Sunday, July 18, 2010

what is it with me and grottoes?

For a girl raised Methodist and currently non-denominationally affiliated, I certainly am drawn to Catholic grottoes.
There is something about the juxtaposition of over-the-top religious icons in the middle of nature that is appealing to me.
I am incredulous of the sight, yet somehow attracted. The pomp and circumstance of Catholicism has always fascinated me and though i feel no compulsion to pray in front of statues of long dead saints i've never heard of, i do feel a sense of peace and quiet in these tucked away places.
  The sign even says so!
This sign right next to it does give one pause, however.

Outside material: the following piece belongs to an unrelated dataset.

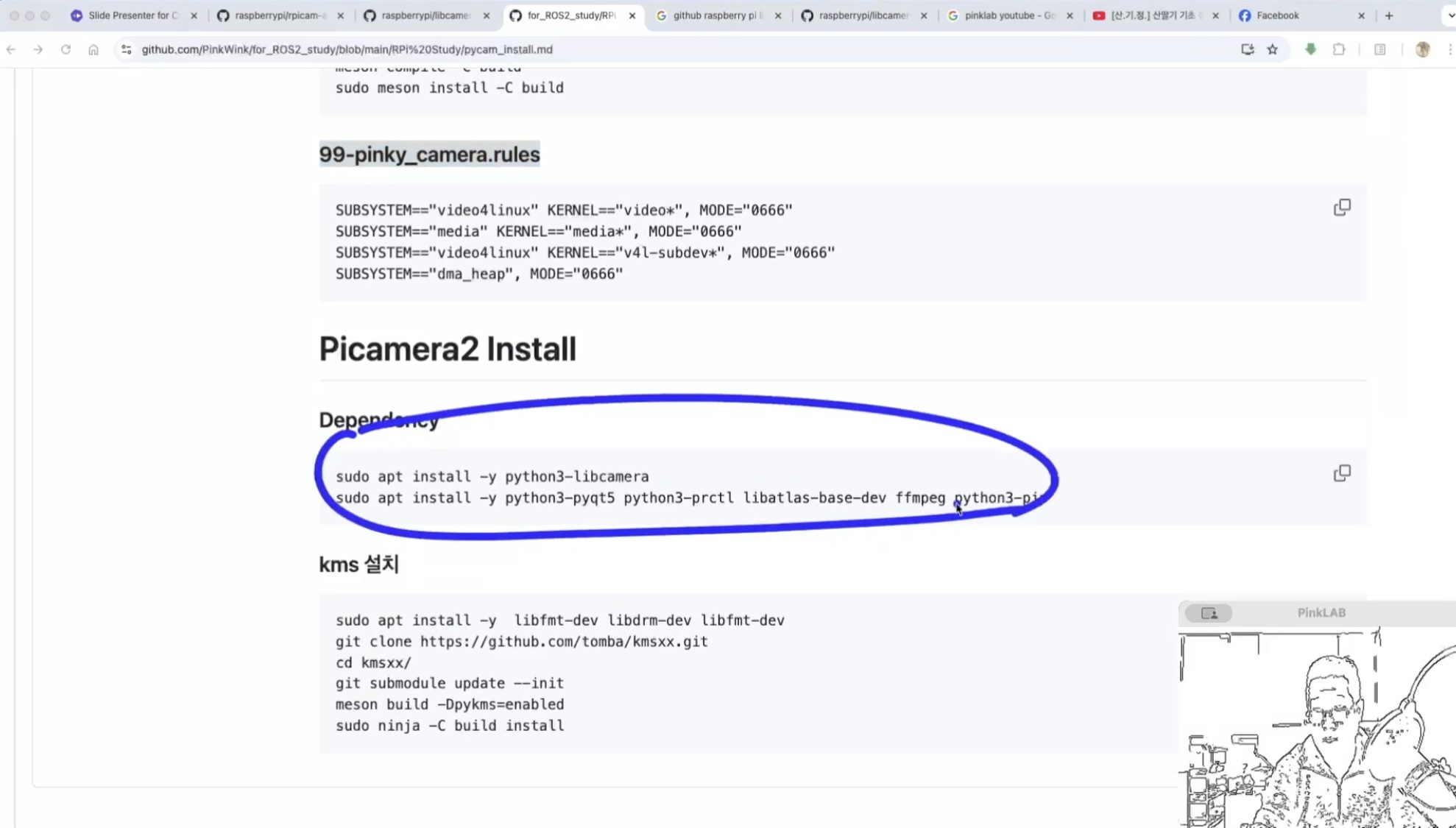
Task: Click the green download extension icon
Action: (x=1310, y=49)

In Portland, Oregon, i found a shrine and botanical garden in the city called the National Sanctuary of Our Sorrowful Mother, which included a grotto carved into the side of a cliff.
As i got closer i could see that the centerpiece is a marble copy of Michelangelo's Pieta and since i don't see me jetting to Rome anytime soon, this might be as close as i get to seeing the real thing.

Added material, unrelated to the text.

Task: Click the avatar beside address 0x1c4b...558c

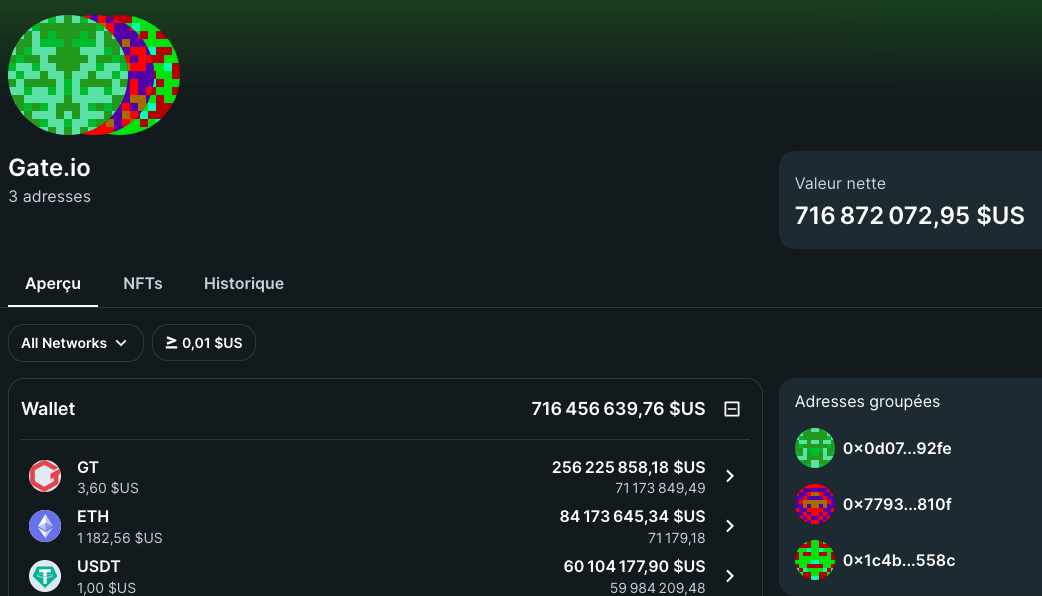Action: [x=814, y=560]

Alongside the grotto there is the Chapel of Mary:
  That is a chapel?
When i think of a chapel, i think of a wee little building or room, but this place is not wee, not at all. I didn't take any pictures inside, but it was incredible and beautiful in a baroque sorta way.
For $4 you can buy a token to take the elevator to the botanical gardens an the top of the cliff. Yes, that is a 10 story elevator attached to the cliff face by a little walkway. Even if you are a bit nervous about the elevator, it is totally worth the fear and $4 for the view:
There is a glass-walled meditation chapel at the top that allows for the incredible panoramic view. You will just have to believe me that i could see Mt St Helens from here, in the distance just to the right of the tree in the foreground - it was snowy and blended into the sky haze in the picture, but my eyes could see it just fine. There are various paths circling the top of the cliff with various religious art and shrines,
and an extensive collection of rhododendrons
I was a bit sad that the labyrinth was being repaired
  so i couldn't walk it,
but i took solace in sniffing the largest peony i've ever seen.
The Sanctuary is run by the Order of Friars Servants of Mary and was built in the 1920s by Father Ambrose Mayer to fulfill a pledge he made after his mother miraculously recovered from near death in childbirth. In the middle of the botanical gardens is the Servite monastery with an award-winning rose garden. It was lovely and made for a restful afternoon.
But you know this is a Niki adventure, so there had to be something weird, right?
The Grotto is also home to the most disturbing statue, ever:
I get that it is supposed to be a celebration of the sacred nature of motherhood, but i kept waiting for them to move.
If you find yourself in Portland, i definitely recommend spending some time at the Grotto.